Author: Ed Cyzewski
I thought this book was about sharing the Christian faith in the ordinary moments and everyday places where we live our lives (sort of like The Coffehouse Gospel by Matthew Paul Turner). I was wrong. But it still seems there's a slight obsession with Christians and Coffeehouses! I drink coffee, but I neither "hang out" at the local java joint, nor call a place that serves coffee a "coffeehouse." In fact, I've NEVER even heard anyone refer to any place as a "coffeehouse."
But I digress...
Coffeehouse Theology isn't about evangelism; it's about contextual theology. Ed Cyzewski deserves some credit for the way he unpacks some complicated topics in simple ways. And I'm not using "simple" pejoratively.
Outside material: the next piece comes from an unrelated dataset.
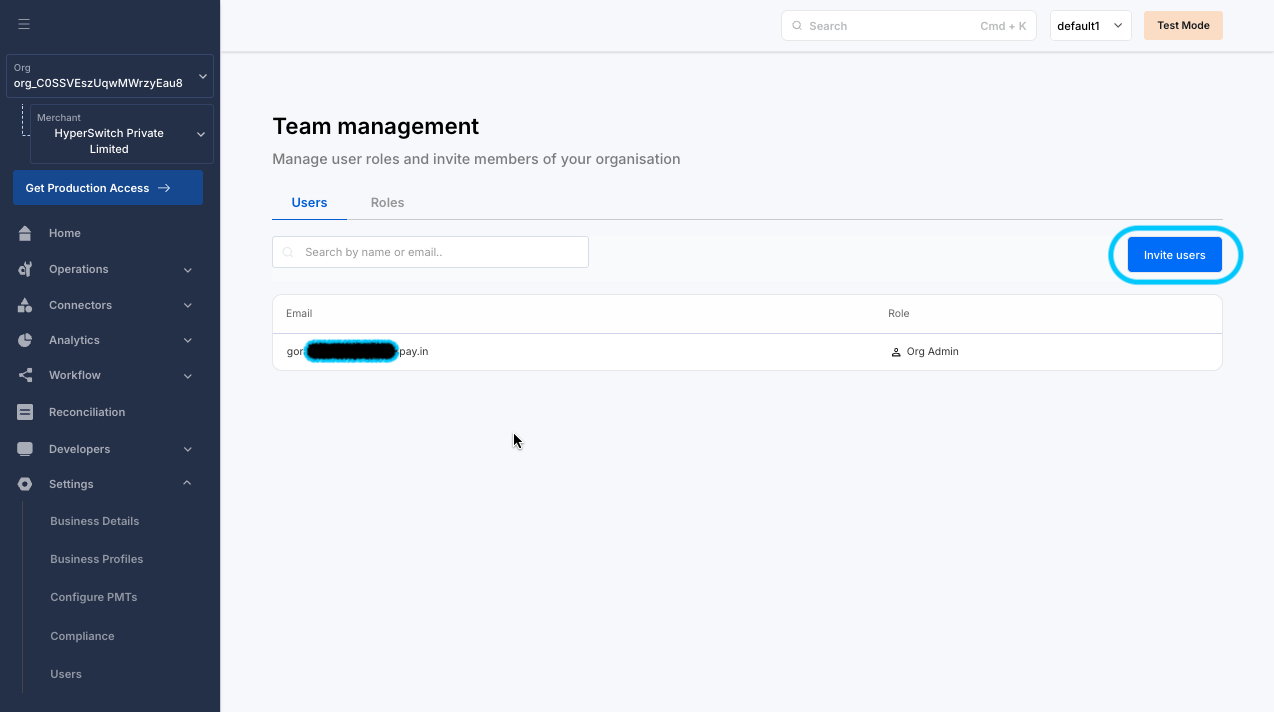The height and width of the screenshot is (712, 1274).
Task: Collapse the Settings section chevron
Action: click(188, 484)
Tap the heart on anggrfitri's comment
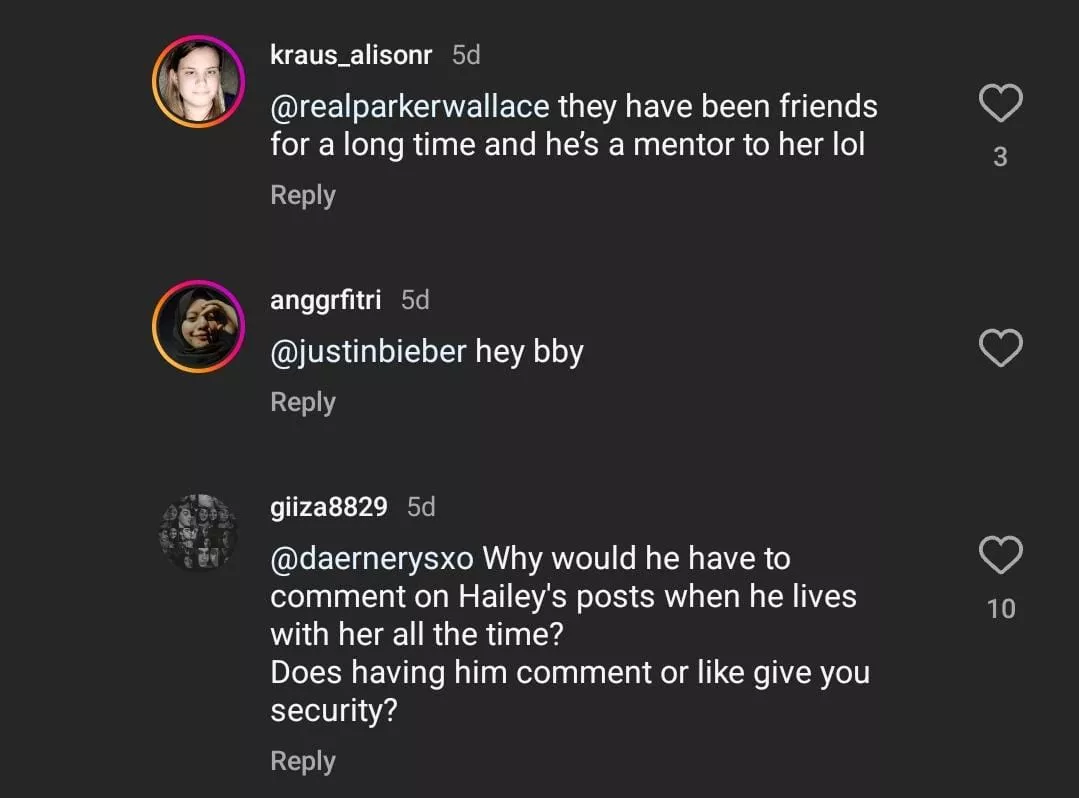 (999, 348)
He really does simplify some ivory-tower concepts into words that most readers (non-academicians) can understand and grapple with.
Contextual theology is related to the subject of missiology, in that it's concerned with which Christian practices and beliefs must be practiced by Christians across cultures (to be orthodox) and which are cultural/local expressions of Christianity that can vary from place to place while still claiming orthodoxy. This book helpfully highlights the limitations of living and learning in a certain place at a certain time. Our time and place comprise our culture, which, in turn, influences our interpretation of Scripture and, ultimately, our thoughts about God.
The brand of contextual theology presented in Cyzewski's work seeks to avoid the extremes of syncretism on the one hand, and sectarianism on the other (a helpful article on those two poles can be found here). That said, Coffeehouse Theology offers the reader a basic introduction to this version of the theological conversation.
The introductory nature of this book is obvious through the "Further Reading" sections at the end of each chapter. Those sections include lists of books that expand on the points he made throughout the chapter. In my opinion, he should have included a brief summary of the books included in those lists; it's not likely that the typical popular-level reader will have either familiarity with those works, or the ability/desire to go out and purchase them for "further reading."
What I appreciate most about this book is the author's insistence that both theology and culture matter. This is a healthy corrective for people and churches who emphasize one at the expense of the other. On the whole, this book isn't great but it's a decent introduction to the ways that culture and theology intersect and shape each other.